* **Task description**: In the listing beneath this line, copy exactly the lines starting with the one containing "[Rechercher] (367, 587)" and going on through the one containing "administrator (452, 204)".

* **Data for this task**:
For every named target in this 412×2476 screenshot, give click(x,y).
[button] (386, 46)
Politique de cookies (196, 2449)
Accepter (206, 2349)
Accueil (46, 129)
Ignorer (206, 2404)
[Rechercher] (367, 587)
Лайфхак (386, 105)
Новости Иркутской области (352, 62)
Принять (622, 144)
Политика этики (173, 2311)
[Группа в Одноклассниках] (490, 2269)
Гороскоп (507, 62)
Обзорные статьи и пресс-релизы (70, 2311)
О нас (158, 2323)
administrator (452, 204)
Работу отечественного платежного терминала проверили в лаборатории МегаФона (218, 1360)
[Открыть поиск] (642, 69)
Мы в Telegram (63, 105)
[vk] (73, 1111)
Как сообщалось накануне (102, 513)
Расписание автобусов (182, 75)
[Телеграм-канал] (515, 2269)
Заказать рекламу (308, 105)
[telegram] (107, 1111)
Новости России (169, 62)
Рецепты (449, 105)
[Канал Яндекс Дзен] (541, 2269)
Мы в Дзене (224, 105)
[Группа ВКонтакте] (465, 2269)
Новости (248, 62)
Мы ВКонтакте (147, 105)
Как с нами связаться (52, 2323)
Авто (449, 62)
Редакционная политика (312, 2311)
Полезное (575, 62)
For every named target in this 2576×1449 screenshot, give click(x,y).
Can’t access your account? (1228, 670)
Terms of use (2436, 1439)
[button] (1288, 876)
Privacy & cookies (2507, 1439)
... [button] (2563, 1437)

* **Task response**:
[Rechercher] (367, 587)
Лайфхак (386, 105)
Новости Иркутской области (352, 62)
Принять (622, 144)
Политика этики (173, 2311)
[Группа в Одноклассниках] (490, 2269)
Гороскоп (507, 62)
Обзорные статьи и пресс-релизы (70, 2311)
О нас (158, 2323)
administrator (452, 204)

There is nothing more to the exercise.